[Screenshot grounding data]
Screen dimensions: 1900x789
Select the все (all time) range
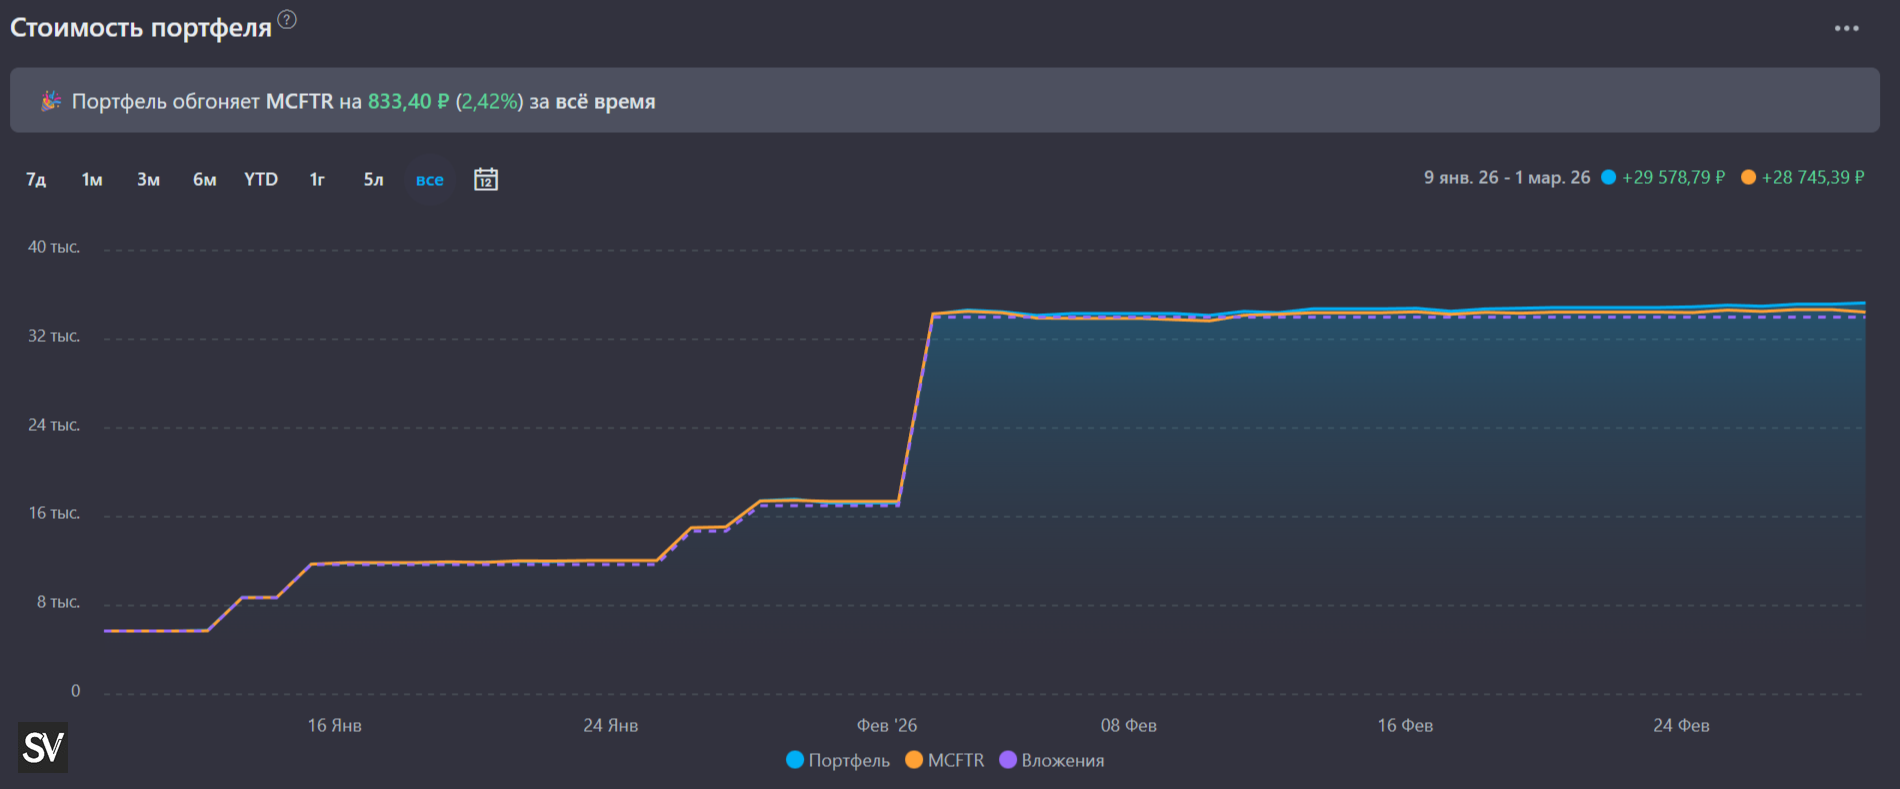point(430,180)
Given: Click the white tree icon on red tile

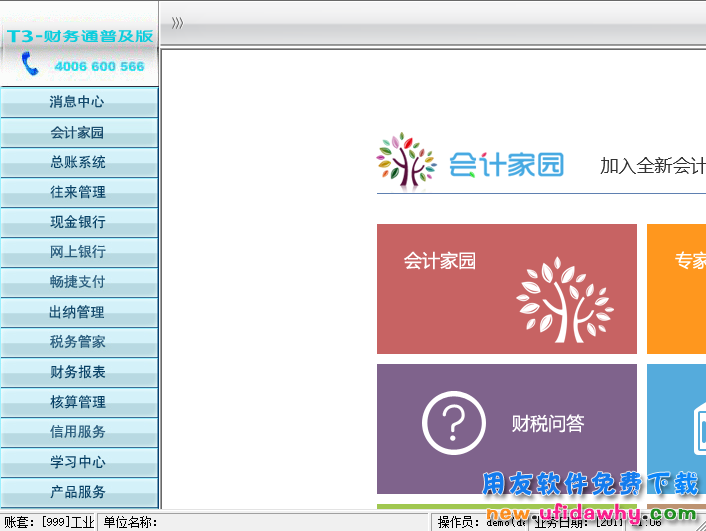Looking at the screenshot, I should pos(564,300).
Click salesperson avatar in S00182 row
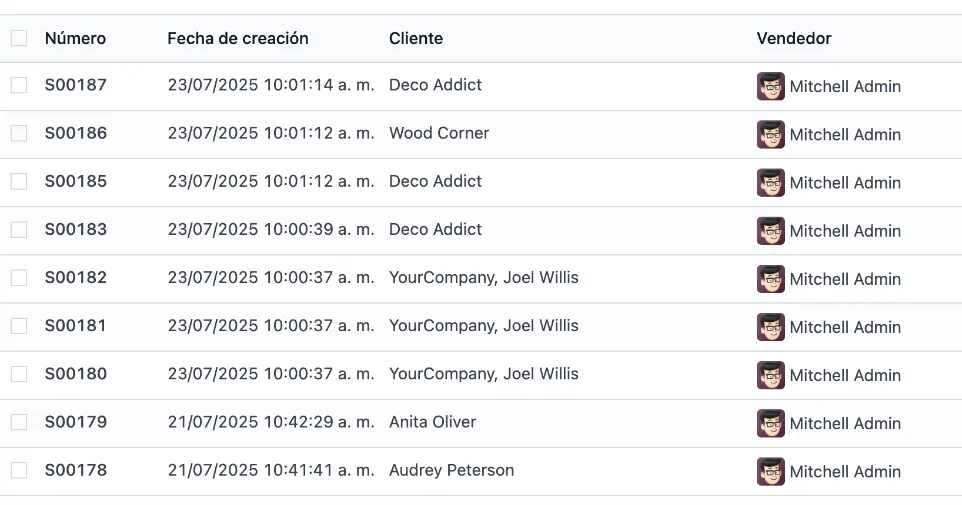 (770, 278)
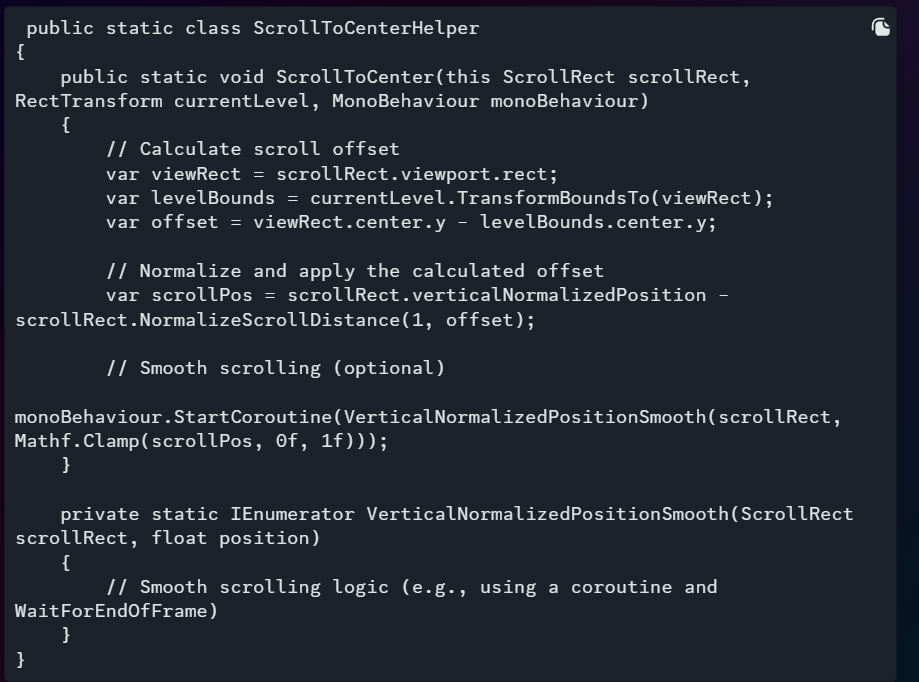Click the NormalizeScrollDistance call
This screenshot has height=682, width=919.
tap(337, 320)
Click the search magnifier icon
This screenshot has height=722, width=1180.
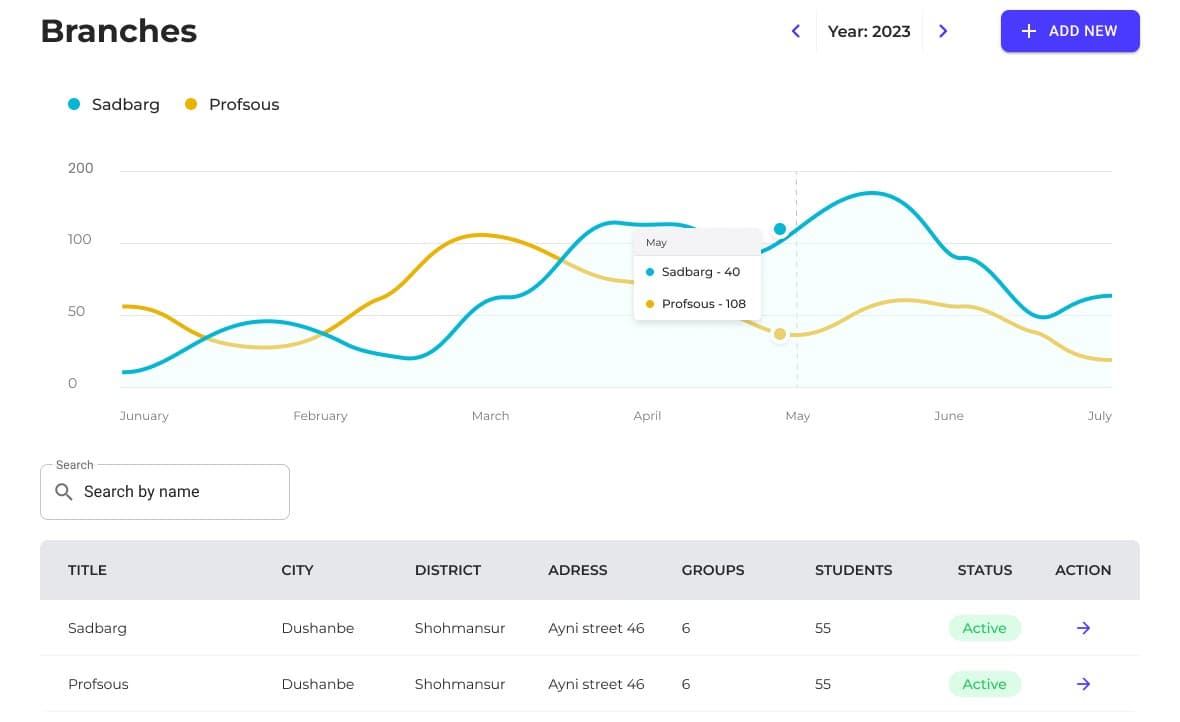(64, 492)
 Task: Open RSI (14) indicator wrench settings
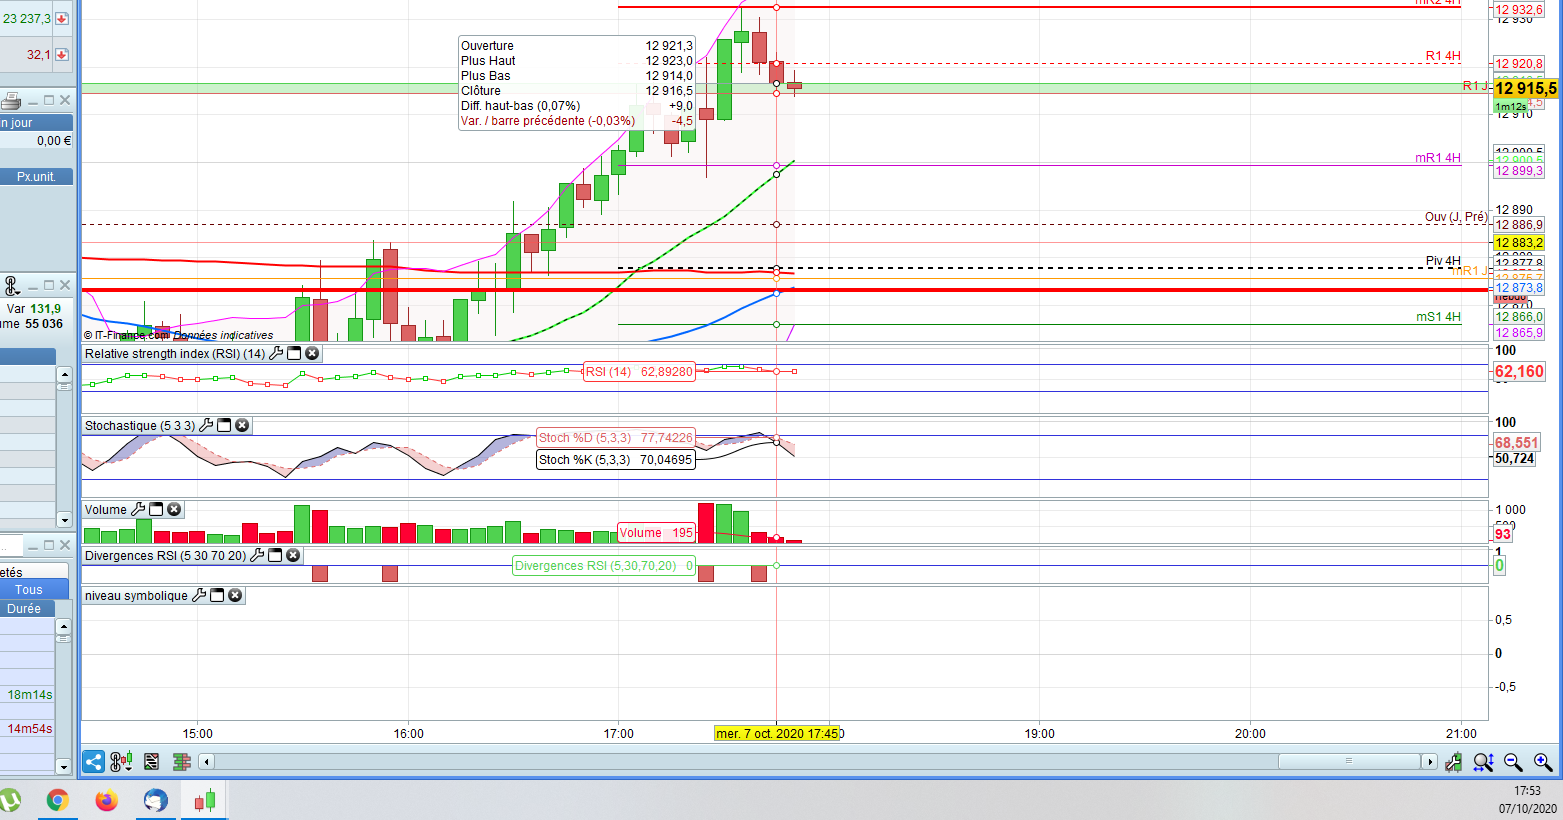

> **What you will do**
Return verbatim every line from the one holding "Click the search magnifier icon" to the end of the records above. Do not copy the pictures.

> **Answer**
Click the search magnifier icon
This screenshot has height=722, width=1180.
(64, 492)
 Task: Open RSI (14) indicator wrench settings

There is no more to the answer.